SELECTED EXCERPT:
________________________________________

Background information
- Born: 22 October 1967 (age 58) Palermo, Italy
- Occupations: Composer; Musician;

= Salvatore Di Vittorio =

Italian composer and conductor (born 1967)

Salvatore Di Vittorio (born 22 October 1967 in Palermo, Italy) is an Italian composer and conductor. He is the music director and conductor of the Chamber Orchestra of New York.

==Biography==
Introduced to music at an early age by his father, Di Vittorio studied composition with Ludmila Ulehla and Giampaolo Bracali at the Manhattan School of Music in New York. He also studied conducting with Giampaolo Bracali, Francesco Carotenuto and Piero Bellugi in Italy.

== Career ==
His program music, focused on symphony, is mostly influenced by Hector Berlioz and Richard Strauss. He has worked with orchestras in: Italy (Orvieto, Palermo, Perugia, Florence, Rome), Bulgaria (Sofia), Belgium (Brussels, Ghent), United States (Danbury, Worcester, San Jose, Philadelphia, New York), Canada (Quebec, Vancouver), Egypt (Cairo), Brazil, Switzerland (Basel), Czech Republic (Prague), Austria (Vienna), and the United Kingdom (London).

He has written works for various orchestras, such as Orchestra Sinfonica Siciliana, Chamber Orchestra of New York, Teatro Massimo, San Diego Symphony, Chamber Orchestra of Philadelphia, and The Morgan Library & Museum. He has taught at Loyola School (New York City) and Adelphi University.

In 2007, Di Vittorio was invited to edit, orchestrate, and complete several early works of Respighi. This included the first Concerto per Violino (in La Maggiore), published by Edizioni Panastudio and Casa Ricordi in Italy. He premiered and recorded three of these editions, along with his own Overtura Respighiana and first two program symphonic poems with the Chamber Orchestra of New York for Naxos Records in 2010. Naxos Records released these first recordings in 2011.

Other restorations include Respighi's 1908 orchestration of Claudio Monteverdi's "Lamento di Arianna" (from the lost opera L'Arianna, 1608), edited in 2012, and orchestration of Tre Liriche (Three Art Songs, 1913), edited for its centennial anniversary in 2013. In November 2012, Di Vittorio gave the world premiere of his Sinfonia No. 3 Templi di Sicilia in his debut with the Orchestra Sinfonica Siciliana at the Teatro Politeama in Palermo. He composed La Villa d'Este a Tivoli in 2015 for 'The Morgan' on the occasion of its exhibition City of the Soul: Rome and the Romantics. In 2018, Di Vittorio completed his Sinfonia No. 4 Metamorfosi (Metamorphoses).

________________________________________

MATERIAL SUPPLIED:
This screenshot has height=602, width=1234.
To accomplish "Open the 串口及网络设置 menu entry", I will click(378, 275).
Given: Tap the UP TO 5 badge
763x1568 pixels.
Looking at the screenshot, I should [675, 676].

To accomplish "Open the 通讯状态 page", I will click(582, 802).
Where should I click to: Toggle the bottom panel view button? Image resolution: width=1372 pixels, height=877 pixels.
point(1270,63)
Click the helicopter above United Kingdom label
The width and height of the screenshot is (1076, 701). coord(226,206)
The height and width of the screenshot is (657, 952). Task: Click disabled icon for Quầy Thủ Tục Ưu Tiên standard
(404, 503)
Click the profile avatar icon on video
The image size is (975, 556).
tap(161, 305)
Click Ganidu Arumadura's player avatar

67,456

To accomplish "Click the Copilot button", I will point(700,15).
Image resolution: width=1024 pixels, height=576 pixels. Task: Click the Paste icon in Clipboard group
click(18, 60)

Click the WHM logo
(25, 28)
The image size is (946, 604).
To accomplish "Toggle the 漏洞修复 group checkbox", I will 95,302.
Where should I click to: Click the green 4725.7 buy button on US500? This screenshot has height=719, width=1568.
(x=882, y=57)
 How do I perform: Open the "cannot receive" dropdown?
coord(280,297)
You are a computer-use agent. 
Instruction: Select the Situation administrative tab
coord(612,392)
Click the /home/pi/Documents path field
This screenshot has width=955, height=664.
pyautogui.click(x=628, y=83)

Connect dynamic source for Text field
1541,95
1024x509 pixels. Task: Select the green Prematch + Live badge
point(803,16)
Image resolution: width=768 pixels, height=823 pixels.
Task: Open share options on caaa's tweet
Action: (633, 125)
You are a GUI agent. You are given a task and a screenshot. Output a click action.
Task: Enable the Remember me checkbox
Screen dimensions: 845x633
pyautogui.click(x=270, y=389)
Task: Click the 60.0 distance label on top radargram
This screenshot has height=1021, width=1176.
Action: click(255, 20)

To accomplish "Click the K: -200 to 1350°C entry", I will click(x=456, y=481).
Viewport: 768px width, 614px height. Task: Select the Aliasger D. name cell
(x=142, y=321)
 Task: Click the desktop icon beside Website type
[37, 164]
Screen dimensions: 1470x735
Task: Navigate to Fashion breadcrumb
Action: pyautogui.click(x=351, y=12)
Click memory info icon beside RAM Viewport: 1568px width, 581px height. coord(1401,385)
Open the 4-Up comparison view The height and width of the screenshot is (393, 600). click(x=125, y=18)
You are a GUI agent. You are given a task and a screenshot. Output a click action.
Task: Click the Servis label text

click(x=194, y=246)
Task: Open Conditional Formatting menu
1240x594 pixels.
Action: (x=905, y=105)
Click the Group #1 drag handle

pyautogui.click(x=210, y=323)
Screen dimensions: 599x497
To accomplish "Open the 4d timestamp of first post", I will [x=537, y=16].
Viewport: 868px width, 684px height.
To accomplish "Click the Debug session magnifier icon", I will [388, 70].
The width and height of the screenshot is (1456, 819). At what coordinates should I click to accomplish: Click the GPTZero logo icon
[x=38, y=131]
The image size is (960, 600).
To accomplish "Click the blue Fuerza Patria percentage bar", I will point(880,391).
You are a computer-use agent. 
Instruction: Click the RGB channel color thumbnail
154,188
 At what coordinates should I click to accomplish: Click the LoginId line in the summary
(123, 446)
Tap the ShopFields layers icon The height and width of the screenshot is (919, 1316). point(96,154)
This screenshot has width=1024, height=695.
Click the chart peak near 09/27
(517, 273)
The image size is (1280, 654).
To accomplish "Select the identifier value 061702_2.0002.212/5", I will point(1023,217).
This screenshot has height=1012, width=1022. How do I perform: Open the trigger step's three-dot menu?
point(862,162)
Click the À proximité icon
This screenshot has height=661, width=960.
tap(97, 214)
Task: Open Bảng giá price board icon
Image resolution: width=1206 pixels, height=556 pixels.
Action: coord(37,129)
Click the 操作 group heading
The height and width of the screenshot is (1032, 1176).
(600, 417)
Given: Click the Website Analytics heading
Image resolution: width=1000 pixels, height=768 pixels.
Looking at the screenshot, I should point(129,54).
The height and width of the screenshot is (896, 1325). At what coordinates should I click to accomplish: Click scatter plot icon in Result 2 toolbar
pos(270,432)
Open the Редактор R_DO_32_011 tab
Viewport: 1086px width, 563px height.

________________________________________

WORK TO DO:
Reproduce everything in the Salvatore Di Vittorio text from "He has written" down to "and Adelphi University.", substituting "several orchestras" for "various orchestras".

TASK RESPONSE:
He has written works for several orchestras, such as Orchestra Sinfonica Siciliana, Chamber Orchestra of New York, Teatro Massimo, San Diego Symphony, Chamber Orchestra of Philadelphia, and The Morgan Library & Museum. He has taught at Loyola School (New York City) and Adelphi University.